|CVN||Card Verification Number, also known as CSC/CVV. It is the 3-digit code on the back of most credit/debit cards, or the 4-digit code on the front of AMEX.|
|MDR||Merchant Discount Rate|
|FDS||Fraud Detection System|
|SDK||Software Development Kit|
|MID||Merchant ID (Given to merchant by acquiring bank)|
|MiGS||MasterCard Internet Gateway Service - Mastercard’s payment processor for banks.|
|CtV||CyberSource through Visa - Cybersource’s payment processor for banks.|
CVN (CVC, CSC)
Is CVN Optional?
CVN is optional but recommended, as it increase chances of success. European Cards will generally decline unless CVN is included.
Do you store the CVN?
No one is allowed to store CVN after an authorization attempt. This is why Amazon and Uber don't even ask for it, since they are not allowed to store it
For single use tokens, we store it only until the first authorization attempt. After that it is deleted from our systems immediately, regardless of whether or not the charge was successful
Why did the bank decline if CVN is incorrect, but accept if blank?

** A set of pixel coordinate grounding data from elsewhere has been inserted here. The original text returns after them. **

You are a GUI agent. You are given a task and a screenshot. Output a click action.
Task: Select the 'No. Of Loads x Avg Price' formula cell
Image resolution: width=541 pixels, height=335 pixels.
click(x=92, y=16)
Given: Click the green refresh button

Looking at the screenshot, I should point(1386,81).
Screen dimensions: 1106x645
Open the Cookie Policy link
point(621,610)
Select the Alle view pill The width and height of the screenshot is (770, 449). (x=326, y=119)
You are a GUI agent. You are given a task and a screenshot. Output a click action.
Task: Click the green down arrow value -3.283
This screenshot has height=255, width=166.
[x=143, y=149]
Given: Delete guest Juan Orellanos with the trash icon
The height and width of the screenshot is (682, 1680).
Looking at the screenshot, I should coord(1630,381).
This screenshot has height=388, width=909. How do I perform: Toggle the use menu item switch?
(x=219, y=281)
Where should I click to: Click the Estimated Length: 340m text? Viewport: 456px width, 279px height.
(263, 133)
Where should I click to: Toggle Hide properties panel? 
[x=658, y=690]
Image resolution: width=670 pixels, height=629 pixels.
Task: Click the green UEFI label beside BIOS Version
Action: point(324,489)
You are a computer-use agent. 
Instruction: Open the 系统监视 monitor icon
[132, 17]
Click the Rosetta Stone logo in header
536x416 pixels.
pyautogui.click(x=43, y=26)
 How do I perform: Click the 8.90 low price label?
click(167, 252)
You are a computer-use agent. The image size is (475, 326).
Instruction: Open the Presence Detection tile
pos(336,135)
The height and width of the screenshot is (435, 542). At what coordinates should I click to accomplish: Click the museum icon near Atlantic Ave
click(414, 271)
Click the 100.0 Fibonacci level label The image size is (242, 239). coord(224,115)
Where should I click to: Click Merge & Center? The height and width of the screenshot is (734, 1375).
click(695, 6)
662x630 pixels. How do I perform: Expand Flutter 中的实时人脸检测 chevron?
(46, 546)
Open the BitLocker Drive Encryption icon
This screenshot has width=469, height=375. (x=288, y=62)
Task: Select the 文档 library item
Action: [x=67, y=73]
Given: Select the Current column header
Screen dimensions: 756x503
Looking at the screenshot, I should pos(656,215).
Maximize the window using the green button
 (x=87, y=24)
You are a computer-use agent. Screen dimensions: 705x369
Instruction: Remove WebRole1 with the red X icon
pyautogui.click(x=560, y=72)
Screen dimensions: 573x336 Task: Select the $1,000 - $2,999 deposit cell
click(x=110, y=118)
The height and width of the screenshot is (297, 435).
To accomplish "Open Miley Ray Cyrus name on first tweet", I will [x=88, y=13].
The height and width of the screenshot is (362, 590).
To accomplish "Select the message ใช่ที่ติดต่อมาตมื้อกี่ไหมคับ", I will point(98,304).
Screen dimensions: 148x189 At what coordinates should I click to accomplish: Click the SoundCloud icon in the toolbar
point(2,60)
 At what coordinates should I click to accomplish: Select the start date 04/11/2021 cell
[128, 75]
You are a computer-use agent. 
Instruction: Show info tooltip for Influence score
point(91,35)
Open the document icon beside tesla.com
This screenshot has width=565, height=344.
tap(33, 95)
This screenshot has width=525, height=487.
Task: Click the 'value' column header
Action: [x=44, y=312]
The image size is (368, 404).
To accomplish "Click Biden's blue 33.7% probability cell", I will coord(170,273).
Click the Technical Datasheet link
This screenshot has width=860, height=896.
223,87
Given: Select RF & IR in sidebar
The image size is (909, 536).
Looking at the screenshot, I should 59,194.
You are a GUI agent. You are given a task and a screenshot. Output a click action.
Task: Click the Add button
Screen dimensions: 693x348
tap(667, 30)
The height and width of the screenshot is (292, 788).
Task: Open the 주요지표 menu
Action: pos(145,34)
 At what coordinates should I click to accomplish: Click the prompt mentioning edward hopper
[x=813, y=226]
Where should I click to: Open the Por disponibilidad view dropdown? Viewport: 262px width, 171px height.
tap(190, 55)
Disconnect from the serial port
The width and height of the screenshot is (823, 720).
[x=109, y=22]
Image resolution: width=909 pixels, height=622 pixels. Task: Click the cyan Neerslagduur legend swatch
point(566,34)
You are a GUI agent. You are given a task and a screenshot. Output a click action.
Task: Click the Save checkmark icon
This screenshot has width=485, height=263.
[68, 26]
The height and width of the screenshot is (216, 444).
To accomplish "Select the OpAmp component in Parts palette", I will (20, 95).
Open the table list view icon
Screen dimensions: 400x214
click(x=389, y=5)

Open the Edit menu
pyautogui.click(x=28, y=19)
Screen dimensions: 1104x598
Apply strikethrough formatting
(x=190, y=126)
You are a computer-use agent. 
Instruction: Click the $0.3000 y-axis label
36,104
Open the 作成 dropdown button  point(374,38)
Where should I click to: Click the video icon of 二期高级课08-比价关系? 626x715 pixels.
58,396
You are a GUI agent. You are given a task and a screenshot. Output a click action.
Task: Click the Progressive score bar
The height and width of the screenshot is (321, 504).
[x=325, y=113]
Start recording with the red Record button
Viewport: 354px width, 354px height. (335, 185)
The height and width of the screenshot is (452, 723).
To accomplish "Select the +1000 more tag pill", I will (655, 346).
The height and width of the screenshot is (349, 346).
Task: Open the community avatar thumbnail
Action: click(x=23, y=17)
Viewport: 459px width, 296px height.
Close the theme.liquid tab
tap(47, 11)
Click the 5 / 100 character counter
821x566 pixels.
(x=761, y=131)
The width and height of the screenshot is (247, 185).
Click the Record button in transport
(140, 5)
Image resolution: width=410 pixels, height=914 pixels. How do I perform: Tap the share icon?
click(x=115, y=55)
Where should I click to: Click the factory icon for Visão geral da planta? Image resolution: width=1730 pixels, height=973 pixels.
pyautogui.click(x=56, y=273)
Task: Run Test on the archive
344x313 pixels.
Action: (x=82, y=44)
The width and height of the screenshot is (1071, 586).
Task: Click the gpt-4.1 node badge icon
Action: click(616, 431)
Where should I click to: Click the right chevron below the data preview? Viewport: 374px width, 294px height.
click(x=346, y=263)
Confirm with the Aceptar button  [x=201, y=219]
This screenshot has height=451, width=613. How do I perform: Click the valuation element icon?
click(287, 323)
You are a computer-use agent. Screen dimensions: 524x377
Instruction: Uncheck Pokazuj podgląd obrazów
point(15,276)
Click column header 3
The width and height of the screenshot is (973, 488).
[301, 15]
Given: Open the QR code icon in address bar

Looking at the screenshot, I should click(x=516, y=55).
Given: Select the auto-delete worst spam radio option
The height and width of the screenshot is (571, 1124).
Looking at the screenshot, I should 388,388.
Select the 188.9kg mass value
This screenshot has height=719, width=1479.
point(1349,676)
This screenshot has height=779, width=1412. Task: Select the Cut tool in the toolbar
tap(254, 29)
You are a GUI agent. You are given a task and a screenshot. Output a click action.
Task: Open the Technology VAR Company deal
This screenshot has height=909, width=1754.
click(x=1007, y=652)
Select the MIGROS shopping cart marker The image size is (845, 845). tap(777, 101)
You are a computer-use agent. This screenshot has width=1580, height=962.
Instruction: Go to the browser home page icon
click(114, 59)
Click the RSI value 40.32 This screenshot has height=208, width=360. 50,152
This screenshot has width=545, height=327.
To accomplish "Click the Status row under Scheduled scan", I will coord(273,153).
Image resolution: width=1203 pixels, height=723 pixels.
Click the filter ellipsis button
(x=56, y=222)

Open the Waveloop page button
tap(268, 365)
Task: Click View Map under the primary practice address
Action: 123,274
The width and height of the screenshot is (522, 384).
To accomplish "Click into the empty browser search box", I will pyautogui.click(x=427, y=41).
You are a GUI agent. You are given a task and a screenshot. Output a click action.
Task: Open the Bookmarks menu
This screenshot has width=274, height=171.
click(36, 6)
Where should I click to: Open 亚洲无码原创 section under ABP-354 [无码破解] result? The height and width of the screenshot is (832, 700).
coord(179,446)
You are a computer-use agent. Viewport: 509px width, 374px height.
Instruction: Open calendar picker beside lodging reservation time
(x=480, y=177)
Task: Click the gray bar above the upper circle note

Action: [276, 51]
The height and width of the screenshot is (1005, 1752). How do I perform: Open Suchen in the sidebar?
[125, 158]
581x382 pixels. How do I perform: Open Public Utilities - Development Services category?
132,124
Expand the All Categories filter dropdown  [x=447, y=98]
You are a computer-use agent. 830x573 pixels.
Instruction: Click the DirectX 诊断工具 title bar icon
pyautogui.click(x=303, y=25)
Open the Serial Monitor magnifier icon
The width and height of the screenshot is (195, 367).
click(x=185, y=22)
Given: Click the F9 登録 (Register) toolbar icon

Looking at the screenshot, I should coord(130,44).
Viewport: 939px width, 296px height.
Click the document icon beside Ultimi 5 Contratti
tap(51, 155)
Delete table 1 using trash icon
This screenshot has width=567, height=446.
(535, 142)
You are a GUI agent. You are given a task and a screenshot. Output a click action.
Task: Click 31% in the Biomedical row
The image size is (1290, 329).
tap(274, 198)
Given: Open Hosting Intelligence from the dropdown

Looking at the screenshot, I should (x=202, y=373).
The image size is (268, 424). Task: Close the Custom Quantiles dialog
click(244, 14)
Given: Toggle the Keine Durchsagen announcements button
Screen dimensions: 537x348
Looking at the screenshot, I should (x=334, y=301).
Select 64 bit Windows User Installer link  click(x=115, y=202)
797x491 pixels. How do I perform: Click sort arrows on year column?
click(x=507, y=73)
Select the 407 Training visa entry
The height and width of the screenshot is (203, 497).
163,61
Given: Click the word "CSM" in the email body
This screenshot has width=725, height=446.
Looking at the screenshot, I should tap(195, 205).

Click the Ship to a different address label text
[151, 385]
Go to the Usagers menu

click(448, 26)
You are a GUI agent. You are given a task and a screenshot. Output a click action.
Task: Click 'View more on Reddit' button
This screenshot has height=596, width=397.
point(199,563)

Banks do this because if someone entered wrong CVN, there's a good chance that it's stolen card info and person didn't have CVN. So bank rejects it because it's risky. But our bank allowed us to make CVN optional (like Amazon/Uber) to support the one-click flow. So if no CVN is sent at all, bank sees that as less risky than a wrong CVN.
Mobile / SDKs
Can all these features be applied to mobile apps (iOS & Android)?
What is the difference between your mobile SDK & your API?
SDKs are for front-end operations only, which use your public API key for security. The only frontend operations are tokenizing and authenticating. This way, sensitive data never passes through your (or even our) servers as the libraries directly handle tokenization.
All operations that actually affect money flow (authorize, capture, refund) must be done from your backend using the private API key.